Supplied records:
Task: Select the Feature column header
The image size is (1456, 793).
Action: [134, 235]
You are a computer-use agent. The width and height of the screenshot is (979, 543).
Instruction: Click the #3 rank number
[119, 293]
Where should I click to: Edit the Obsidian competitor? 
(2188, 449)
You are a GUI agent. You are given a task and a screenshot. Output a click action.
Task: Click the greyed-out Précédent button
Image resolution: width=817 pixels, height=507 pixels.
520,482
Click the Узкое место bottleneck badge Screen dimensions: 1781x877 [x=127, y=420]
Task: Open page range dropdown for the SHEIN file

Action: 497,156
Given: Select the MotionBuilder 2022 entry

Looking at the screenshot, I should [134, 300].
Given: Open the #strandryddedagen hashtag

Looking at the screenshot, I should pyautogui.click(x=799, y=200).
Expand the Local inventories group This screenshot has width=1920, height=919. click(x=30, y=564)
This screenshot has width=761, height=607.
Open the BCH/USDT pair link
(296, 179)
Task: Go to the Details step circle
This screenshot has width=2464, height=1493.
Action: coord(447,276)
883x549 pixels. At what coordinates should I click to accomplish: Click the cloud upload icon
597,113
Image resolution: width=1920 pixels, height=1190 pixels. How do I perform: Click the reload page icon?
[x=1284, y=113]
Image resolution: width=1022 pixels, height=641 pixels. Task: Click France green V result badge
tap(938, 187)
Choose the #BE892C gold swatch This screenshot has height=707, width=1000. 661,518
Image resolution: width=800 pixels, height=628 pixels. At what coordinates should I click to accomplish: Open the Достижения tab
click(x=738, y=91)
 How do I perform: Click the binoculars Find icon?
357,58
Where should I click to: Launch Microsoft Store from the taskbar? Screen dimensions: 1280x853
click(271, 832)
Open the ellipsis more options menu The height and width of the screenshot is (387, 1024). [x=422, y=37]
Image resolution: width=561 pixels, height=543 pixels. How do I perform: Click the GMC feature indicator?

Stated exercise: Return all of the entries above verbatim, preserving every line, its characters, and its order.

Solution for this exercise:
Task: Select the Feature column header
The image size is (1456, 793).
Action: [134, 235]
You are a computer-use agent. The width and height of the screenshot is (979, 543).
Instruction: Click the #3 rank number
[119, 293]
Where should I click to: Edit the Obsidian competitor? 
(2188, 449)
You are a GUI agent. You are given a task and a screenshot. Output a click action.
Task: Click the greyed-out Précédent button
Image resolution: width=817 pixels, height=507 pixels.
520,482
Click the Узкое место bottleneck badge Screen dimensions: 1781x877 [x=127, y=420]
Task: Open page range dropdown for the SHEIN file

Action: 497,156
Given: Select the MotionBuilder 2022 entry

Looking at the screenshot, I should [134, 300].
Given: Open the #strandryddedagen hashtag

Looking at the screenshot, I should pyautogui.click(x=799, y=200).
Expand the Local inventories group This screenshot has width=1920, height=919. click(x=30, y=564)
This screenshot has width=761, height=607.
Open the BCH/USDT pair link
(296, 179)
Task: Go to the Details step circle
This screenshot has width=2464, height=1493.
Action: coord(447,276)
883x549 pixels. At what coordinates should I click to accomplish: Click the cloud upload icon
597,113
Image resolution: width=1920 pixels, height=1190 pixels. How do I perform: Click the reload page icon?
[x=1284, y=113]
Image resolution: width=1022 pixels, height=641 pixels. Task: Click France green V result badge
tap(938, 187)
Choose the #BE892C gold swatch This screenshot has height=707, width=1000. 661,518
Image resolution: width=800 pixels, height=628 pixels. At what coordinates should I click to accomplish: Open the Достижения tab
click(x=738, y=91)
 How do I perform: Click the binoculars Find icon?
357,58
Where should I click to: Launch Microsoft Store from the taskbar? Screen dimensions: 1280x853
click(271, 832)
Open the ellipsis more options menu The height and width of the screenshot is (387, 1024). [x=422, y=37]
Image resolution: width=561 pixels, height=543 pixels. How do I perform: Click the GMC feature indicator?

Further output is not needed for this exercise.